We hit our heads against this for days, trying to get to the bottom of it before we figured out what was happening.
Remember how I mentioned that the Production database was pretty large, about 200GB in size? Well, with our hardware, Oracle Data Dump would take about 1 hour to completely export the data. And, because we were lazy, we were performing the export during normal working hours, meaning that users were actively hitting the database during that hour long export process.
Furthermore, after looking at the export logs, we realized that the expdp process dumped out the Sequence data toward the beginning of the process and dumped the table data toward the end.
See what was happening?
Let's say that we started the export at noon. In our mythical database, we've got a TestUser schema with a TestSequence object used to populate the TestId field in TestTable.

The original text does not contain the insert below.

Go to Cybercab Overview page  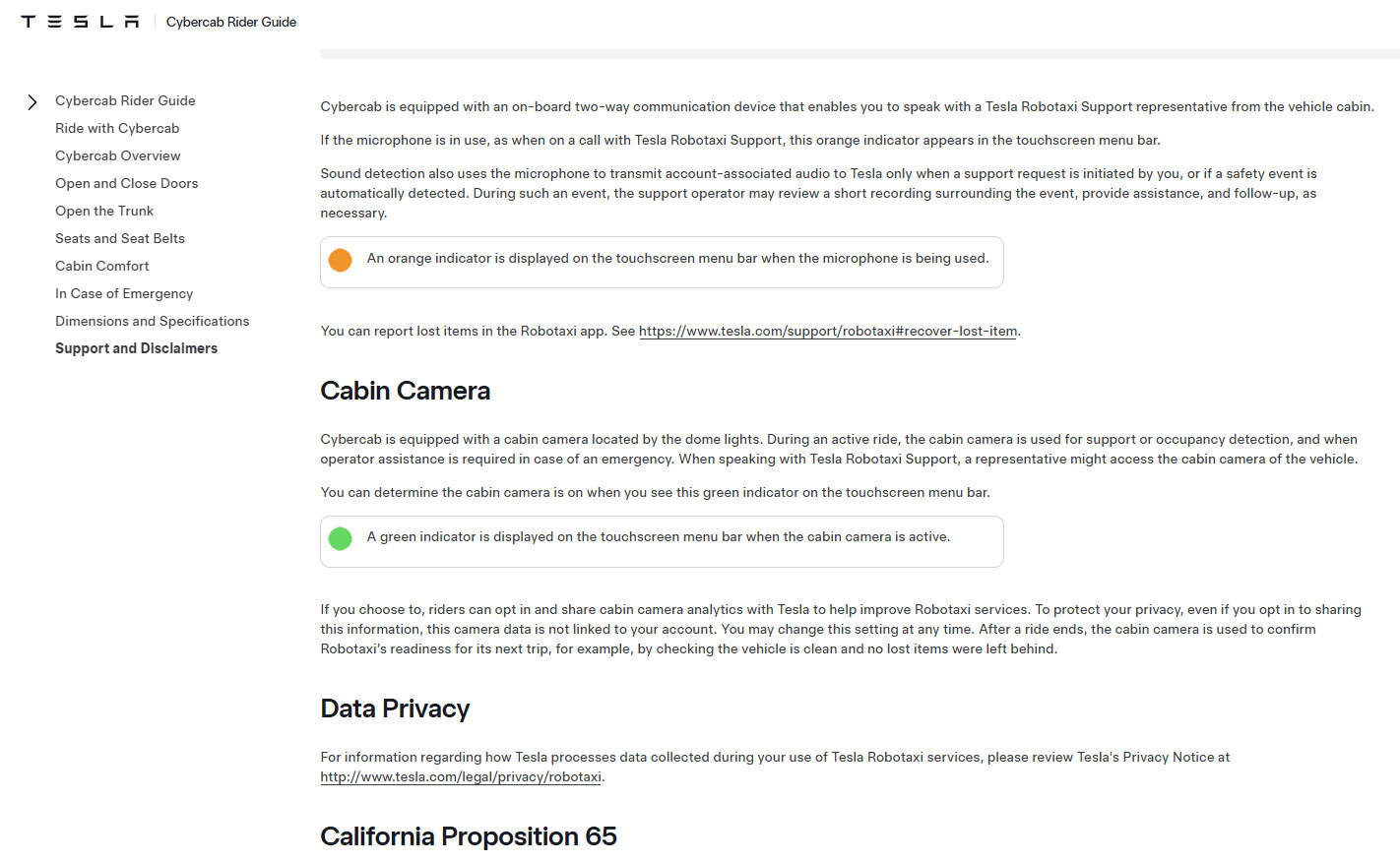118,155
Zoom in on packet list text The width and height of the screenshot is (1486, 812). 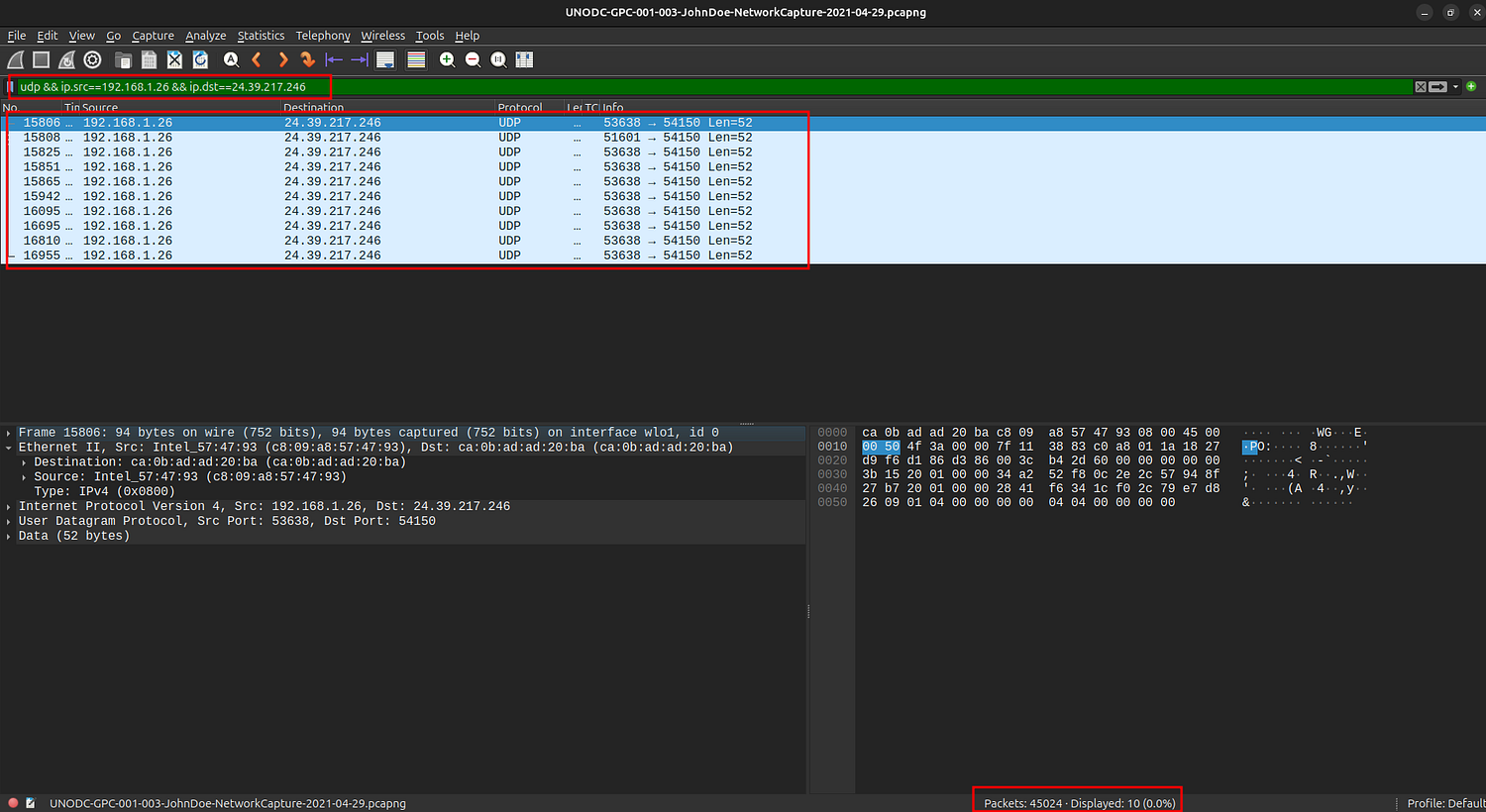pos(448,60)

Before the export begins, TestSequence's Current Value would be 100, it's NextVal would be 101, and the MAX(TestId) in TestUser.TestTable should be 100.
So the export kicks off and dumps the TestSequence info to disk at around 12:01. It then goes on to dump other objects to disk. Constraints, views, etc.
Now it gets to the tables, maybe 15 minutes later. It starts processing those tables, starting with the largest ones. TestUser.TestTable is a smaller table, so maybe expdp doesn't dump it to disk until 12:45.
Meanwhile, endusers have been actively using the database and inserting rows into TestUser.TestTable, using TestUser.TestSequence to get the TestID data. So maybe now TestSequence's Current Value is up to 105. More importantly, the MAX(TestId) in TestTable is also up to 105 when it's finally written to the dumpfile.
Now, when I copy that dump file over to the destination server and import it, it imports TestSequence with the data it had when it was first exported (CurrVal: 100, NextVal: 101) and the TestTable with the data it had when it was exported (Max(TestID): 105).
See the problem? When someone in Dev next tries to insert into the copy of TestTable, it gets the value 101 from TestSequence. However, that table already had that value inserted. User ends up with an ORA-00001: unique constraint violated message, and I get my lunch interrupted with phone calls.
Simple fix, of course, once we figured out the problem: don't export while users are connected. Either schedule the dump to occur during after hour maintenance windows, or lock everyone out for that hour.
Alternatively, we could have taken a second export of the source database, one that only dumps the Sequence info. Then, after importing the first, full file, import the second sequence-only one.
*Oracle guarantees that Sequence values will be unique, but not necessarily sequential. Has to do with how Oracle handles caching sequence values for different sessions, etc. If you need the values to be sequential, you'll need to write your own function.